硫酸根自由基是一类新型的强氧化性自由基，氧化能力与羟基自由基相当，但最适pH更宽，在水中寿命更长，因此对有机污染物降解效果更好，是目前国际上的研究热点。目前，获得硫酸根自由基的主要方法是使用金属氧化物活化过硫酸盐或过二硫酸盐，然而该方法需要额外投加化学试剂，不但增加运行成本，而且带来很大的二次污染风险。由于硫酸根在各类水体中十分常见，浓度范围很宽（从几个毫克每升到几十克每升），研究团队以光催化反应热力学原理为指导思想，首次提出使用具有宽带隙和高价带的光催化剂磷酸铋纳米线对硫酸根进行活化，在中性pH条件下原位生成硫酸根自由基的概念和方法（i-PCAS），并从多个角度证实了这一方法的可行性和有效性。i-PCAS只需利用水中已有的硫酸根离子产生硫酸根自由基，完全不需要额外使用过硫酸盐或过二硫酸盐，降低处理成本的同时有效避免了二次污染。这一成果为人们提供了更加简单、绿色、廉价的方法和途径获得硫酸根自由基，从而实现水中有机污染物的高效去除。

该项研究得到国家自然科学基金、城市水资源与水环境国家重点实验室自主课题、我校环境生态研究院创新基金和“青年拔尖人才计划”等项目支持。

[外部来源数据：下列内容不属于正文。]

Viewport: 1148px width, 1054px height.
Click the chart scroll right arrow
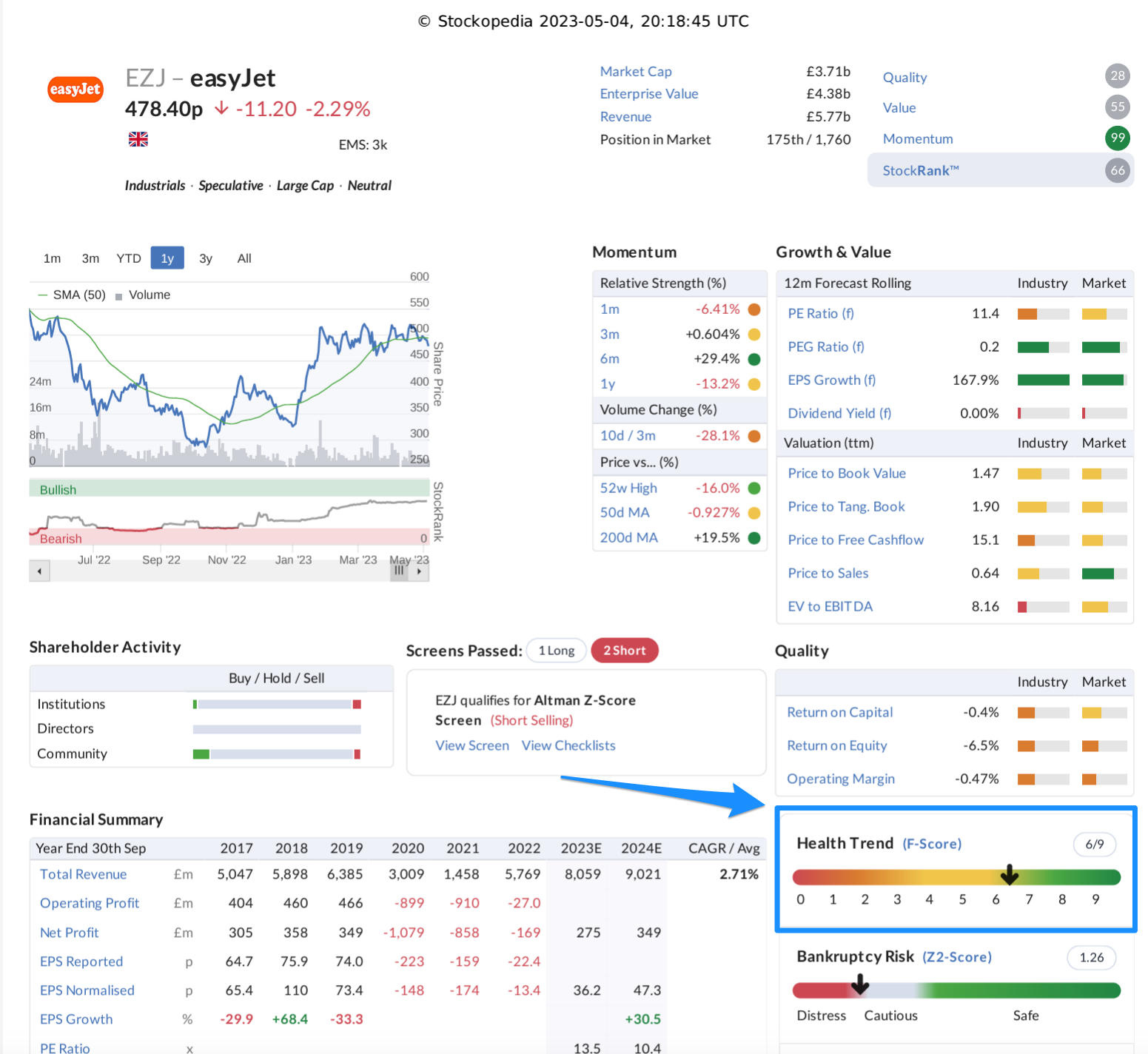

论文链接：http://pubs.acs.org/journal/esthag

Abstract

The advanced oxidation process (AOP) based on SO4•– radicals has been receiving growing attention in water and wastewater treatment. Producing SO4•– radicals by activation of peroxymonosulfate or persulfate faces the challenges of high operational cost and potential secondary pollution. In this study, we report the in situ photochemical activation of sulfate (i-PCAS) to produce SO4•– radicals with bismuth phosphate (BPO) serving as photocatalyst. The prepared BPO rod-like material could achieve remarkably enhanced degradation of 2,4-dichlorophenol (2,4-DCP) in the presence of sulfate, indicated by the first-order kinetic constant (k = 0.0402 min–1) being approximately 2.1 times that in the absence (k = 0.019 min–1) at pH-neutral condition. This presented a marked contrast with commercial TiO2 (P25), the performance of which was always inhibited by sulfate. The impact of radical scavenger and electrolyte, combined with electron spin resonance (ESR) measurement, verified the formation of •OH and SO4•– radicals during i-PCAS process. According to theoretical calculations, BPO has a sufficiently high valence band potential making it thermodynamically favorable for sulfate oxidation, and weaker interaction with SO4•– radicals resulting in higher reactivity toward target organic pollutant. The concept of i-PCAS appears to be attractive for creating new photochemical systems where in situ production of SO4•– radicals can be realized by using sulfate originally existing in aqueous environment. This eliminates the need for extrinsic chemicals and pH adjustment, which makes water treatment much easier, more economical, and more sustainable.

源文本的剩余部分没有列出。